L’inquiétante dégradation de la compétitivité française

La part de l'Hexagone dans les exportations de la zone euro est passée de 13,9 % en 2019 à 12,7 % en 2020, selon une étude de l'institut Rexecode publiée mercredi. Avec la crise du Covid, l'industrie tricolore a encore perdu du terrain.


Picture taken on October 23, 2012 in Toulouse, southern France, of an Airbus long-haul plane A350 XWB (eXtra Wide Body) under construction at the A350 at the airbus European aircraft maker final assembly line (FAL) plant. AFP PHOTO REMY GABALDA (Photo by REMY GABALDA / AFP)

Les inquiétudes renaissent quant à la compétitivité du tissu productif français. Le Covid, la crise économique et les désorganisations des chaînes de production ont touché tous les pays européens en 2020. Mais la France semble avoir particulièrement souffert . Sa part dans les exportations de biens de la zone euro a en effet beaucoup baissé, selon une étude de l’institut Rexecode publiée mercredi. Celle-ci a diminué de 1,2 point entre 2019 et 2020, passant de 13,9 % à 12,7 %. L’Allemagne, l’Espagne, et l’Italie ont, eux, vu leur part de marché se stabiliser. Parallèlement, le déficit commercial de l’Hexagone s’est creusé de plus de 7 milliards d’euros en 2020, atteignant 65 milliards d’euros.

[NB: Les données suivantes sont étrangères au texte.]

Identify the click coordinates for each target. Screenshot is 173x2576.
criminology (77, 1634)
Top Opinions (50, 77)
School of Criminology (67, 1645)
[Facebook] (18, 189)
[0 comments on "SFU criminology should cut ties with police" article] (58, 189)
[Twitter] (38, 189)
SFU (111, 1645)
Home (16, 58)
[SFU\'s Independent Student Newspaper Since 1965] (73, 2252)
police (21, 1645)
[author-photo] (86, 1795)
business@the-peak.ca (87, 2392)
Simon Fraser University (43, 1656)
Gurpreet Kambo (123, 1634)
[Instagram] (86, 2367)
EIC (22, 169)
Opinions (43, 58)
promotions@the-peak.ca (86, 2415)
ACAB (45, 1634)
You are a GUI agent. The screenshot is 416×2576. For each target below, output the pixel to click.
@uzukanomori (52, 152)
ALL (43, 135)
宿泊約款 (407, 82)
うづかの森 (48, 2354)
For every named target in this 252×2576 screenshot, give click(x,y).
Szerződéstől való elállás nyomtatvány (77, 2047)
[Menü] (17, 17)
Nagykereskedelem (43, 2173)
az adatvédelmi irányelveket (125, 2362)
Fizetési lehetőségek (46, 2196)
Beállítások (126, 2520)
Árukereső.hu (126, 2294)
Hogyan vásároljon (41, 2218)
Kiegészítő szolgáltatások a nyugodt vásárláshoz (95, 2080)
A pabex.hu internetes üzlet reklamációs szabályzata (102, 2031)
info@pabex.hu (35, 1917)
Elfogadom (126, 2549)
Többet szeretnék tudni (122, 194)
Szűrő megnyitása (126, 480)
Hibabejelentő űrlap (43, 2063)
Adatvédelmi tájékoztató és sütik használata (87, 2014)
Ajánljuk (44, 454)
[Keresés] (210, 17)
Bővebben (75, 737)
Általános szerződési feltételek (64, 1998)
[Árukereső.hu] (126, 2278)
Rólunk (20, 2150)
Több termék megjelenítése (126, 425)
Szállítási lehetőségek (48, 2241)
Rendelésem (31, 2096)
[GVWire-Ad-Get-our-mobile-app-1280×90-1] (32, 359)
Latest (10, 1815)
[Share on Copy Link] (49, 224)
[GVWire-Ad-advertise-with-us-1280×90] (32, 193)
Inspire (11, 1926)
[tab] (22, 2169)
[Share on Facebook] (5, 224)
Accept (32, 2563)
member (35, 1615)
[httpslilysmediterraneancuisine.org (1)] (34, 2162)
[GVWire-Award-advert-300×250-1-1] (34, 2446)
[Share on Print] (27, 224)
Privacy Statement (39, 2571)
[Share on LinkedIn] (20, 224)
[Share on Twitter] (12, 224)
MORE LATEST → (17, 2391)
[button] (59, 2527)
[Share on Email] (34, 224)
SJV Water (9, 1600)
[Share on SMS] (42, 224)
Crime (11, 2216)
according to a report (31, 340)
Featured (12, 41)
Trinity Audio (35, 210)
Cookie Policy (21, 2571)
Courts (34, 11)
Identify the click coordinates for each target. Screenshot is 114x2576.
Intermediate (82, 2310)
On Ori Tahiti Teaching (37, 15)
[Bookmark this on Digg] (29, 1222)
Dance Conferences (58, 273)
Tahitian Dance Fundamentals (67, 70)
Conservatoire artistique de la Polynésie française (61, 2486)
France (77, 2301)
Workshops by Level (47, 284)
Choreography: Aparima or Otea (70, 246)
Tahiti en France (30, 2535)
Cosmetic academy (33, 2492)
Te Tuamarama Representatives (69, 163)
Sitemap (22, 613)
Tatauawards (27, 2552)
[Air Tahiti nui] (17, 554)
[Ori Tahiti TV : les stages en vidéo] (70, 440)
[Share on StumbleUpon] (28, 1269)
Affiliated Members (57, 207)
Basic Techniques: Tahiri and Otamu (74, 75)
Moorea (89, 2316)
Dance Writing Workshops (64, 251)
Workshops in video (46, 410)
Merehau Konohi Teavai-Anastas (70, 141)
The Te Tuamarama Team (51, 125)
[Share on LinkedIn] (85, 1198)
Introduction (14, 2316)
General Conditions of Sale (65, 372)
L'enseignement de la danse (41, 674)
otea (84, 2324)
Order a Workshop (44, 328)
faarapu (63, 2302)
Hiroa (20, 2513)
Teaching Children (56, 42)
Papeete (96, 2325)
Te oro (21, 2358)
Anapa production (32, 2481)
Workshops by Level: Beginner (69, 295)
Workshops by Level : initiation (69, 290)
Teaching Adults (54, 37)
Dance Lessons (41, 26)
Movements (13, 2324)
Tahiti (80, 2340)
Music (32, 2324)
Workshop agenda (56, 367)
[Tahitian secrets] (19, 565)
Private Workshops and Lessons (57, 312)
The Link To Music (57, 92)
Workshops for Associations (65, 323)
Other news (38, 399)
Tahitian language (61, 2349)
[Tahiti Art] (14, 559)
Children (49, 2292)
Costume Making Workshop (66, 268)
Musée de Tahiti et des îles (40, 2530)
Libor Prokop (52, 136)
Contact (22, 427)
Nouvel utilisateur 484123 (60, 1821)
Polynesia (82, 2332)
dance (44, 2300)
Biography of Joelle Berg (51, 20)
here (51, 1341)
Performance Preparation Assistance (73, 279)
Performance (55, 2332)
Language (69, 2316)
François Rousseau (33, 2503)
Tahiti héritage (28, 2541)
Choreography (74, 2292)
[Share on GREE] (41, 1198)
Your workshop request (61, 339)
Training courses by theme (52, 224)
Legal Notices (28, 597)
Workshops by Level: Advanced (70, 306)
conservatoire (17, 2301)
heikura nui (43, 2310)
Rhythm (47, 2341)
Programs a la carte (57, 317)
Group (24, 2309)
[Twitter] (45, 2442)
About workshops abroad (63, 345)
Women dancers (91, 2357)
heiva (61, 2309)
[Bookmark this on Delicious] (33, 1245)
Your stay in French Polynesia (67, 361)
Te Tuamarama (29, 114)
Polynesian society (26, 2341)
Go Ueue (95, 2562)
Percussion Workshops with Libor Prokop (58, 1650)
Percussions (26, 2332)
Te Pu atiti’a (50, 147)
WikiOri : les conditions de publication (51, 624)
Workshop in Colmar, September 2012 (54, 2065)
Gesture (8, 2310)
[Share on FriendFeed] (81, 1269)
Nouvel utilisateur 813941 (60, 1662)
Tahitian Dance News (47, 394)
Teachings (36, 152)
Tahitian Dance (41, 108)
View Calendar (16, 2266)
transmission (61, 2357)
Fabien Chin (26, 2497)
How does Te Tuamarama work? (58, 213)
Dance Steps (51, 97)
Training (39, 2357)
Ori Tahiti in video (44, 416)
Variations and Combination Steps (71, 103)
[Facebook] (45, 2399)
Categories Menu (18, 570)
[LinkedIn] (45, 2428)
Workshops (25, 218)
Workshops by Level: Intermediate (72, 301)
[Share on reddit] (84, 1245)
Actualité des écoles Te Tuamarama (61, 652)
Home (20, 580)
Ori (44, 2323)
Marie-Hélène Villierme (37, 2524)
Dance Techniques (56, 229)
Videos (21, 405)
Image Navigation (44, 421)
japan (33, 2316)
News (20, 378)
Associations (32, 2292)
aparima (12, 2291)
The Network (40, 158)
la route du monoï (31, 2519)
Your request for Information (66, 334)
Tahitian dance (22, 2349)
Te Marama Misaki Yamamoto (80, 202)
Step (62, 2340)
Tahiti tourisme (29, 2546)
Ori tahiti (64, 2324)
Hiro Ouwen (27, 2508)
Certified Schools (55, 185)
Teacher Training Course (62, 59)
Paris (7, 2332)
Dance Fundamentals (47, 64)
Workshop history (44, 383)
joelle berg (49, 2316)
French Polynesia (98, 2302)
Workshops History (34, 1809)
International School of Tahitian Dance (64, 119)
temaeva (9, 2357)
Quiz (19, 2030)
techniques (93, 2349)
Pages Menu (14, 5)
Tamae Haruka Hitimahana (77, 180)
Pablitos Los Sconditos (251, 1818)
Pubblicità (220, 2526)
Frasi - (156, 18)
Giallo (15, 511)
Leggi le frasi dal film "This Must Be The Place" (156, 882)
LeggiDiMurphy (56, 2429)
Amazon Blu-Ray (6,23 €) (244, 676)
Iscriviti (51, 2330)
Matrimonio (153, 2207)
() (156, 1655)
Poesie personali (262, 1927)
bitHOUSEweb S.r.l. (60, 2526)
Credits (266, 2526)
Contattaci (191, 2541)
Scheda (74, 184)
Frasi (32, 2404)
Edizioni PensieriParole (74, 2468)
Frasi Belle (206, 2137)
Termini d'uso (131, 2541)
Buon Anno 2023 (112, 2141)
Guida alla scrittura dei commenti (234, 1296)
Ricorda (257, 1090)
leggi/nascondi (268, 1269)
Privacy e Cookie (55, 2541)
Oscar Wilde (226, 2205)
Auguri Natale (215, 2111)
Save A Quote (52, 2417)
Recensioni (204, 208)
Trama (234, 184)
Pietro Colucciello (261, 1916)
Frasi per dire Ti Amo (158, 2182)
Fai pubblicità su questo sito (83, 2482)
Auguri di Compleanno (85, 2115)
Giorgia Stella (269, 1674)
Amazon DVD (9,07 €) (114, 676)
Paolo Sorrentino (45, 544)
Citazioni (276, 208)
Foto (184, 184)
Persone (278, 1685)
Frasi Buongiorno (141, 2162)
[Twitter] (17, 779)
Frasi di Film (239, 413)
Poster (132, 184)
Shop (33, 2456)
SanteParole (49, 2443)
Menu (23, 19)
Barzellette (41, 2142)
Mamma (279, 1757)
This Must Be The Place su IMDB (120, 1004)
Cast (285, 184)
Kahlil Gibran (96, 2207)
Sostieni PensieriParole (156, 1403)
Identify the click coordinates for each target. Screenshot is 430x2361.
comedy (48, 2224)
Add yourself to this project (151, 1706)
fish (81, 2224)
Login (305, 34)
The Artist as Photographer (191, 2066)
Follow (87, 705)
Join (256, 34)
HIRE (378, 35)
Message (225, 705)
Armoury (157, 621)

Quand on inclut les services à ces chiffres, le constat est le même. Les exportations de biens et services de la zone euro ont reculé de 13,2 % l’an passé alors que celles de la France ont plongé de 19,3 %. Si la part de marché de la France s’était maintenue en 2020 à son niveau de l’année précédente, les exportations auraient été supérieures de 46 milliards d’euros à ce qu’elles ont été. Ce qui est loin d’être négligeable.

Une année exceptionnelle

« C’est une année exceptionnelle et il est très difficile d’en tirer des conclusions définitives à ce stade », relativise Emmanuel Jessua, le directeur des études chez Rexecode. Mais « l’explication la plus souvent avancée, à savoir la spécialisation sectorielle de la France, ne tient pas », poursuit-il. « Les exportations aéronautiques françaises ont plus baissé que celles de nos voisins et les pertes de parts de marché s’observent dans toutes les catégories de produits. Il pourrait donc y avoir un facteur plus profond, sans que nous puissions encore trancher ».

La part de marché de l'Hexagone a diminué de 1,2 point entre 2019 et 2020, passant de 13,9 % à 12,7 % des exportations de la zone euro.
La part de marché de l’Hexagone a diminué de 1,2 point entre 2019 et 2020, passant de 13,9 % à 12,7 % des exportations de la zone euro.

Les restrictions sanitaires ne permettent pas non plus d’expliquer la contre-performance française. L’Italie et l’Espagne ont pris des mesures de distanciations sociales plus strictes que l’Hexagone sans avoir enregistré de pertes de parts de marché. Cela suggère donc une fragilité générale en 2020 de l’appareil productif français.

« C’est inquiétant parce que nous pensions avoir sorti la tête de l’eau ces trois dernières années en ayant stabilisé nos parts de marché, voire en les ayant légèrement augmentées. Nous avions réussi à recoller à l’Allemagne en termes de coûts salariaux par unité produite », souligne Emmanuel Jessua. « La crise du Covid est peut-être un moment où l’industrie française va encore descendre une marche d’escalier », selon le directeur des études de Rexecode, qui craint une nouvelle phase de désindustrialisation dans les prochaines années.

Ajustements à venir

« Si la dégradation de notre compétitivité continue, il y aura nécessairement une force de rappel. L’impossibilité de financer les déficits avec une croissance qui sera probablement encore plus faible après la crise – qui laissera des cicatrices sur le tissu productif – nous ramènera à la réalité », prévoit Emmanuel Jessua. « Avec un déficit public important, un déficit extérieur qui se creuse et des dépenses publiques très élevées, la France est un pays de plus en plus atypique dans la zone euro. Il nous reste à définir un modèle de croissance durable pour la France », estime l’économiste.

Pour éviter l’ajustement brutal des salaires et des dépenses publiques , une autre solution est possible, qu’exposent dans une étude Thomas Grjebine et François Geerolf, deux économistes du Centre d’études prospectives et d’informations internationales (Cepii). Elle reviendrait à ce que « la France et les pays du sud de l’Europe négocient un rééquilibrage durable de la demande au sein de la zone euro. Pour cela, il faudrait que les pays en surplus commercial, et notamment l’Allemagne, acceptent de relancer leur demande de façon pérenne ». Mais la réalité du rapport de force en Europe éloigne un peu plus chaque année cette possibilité.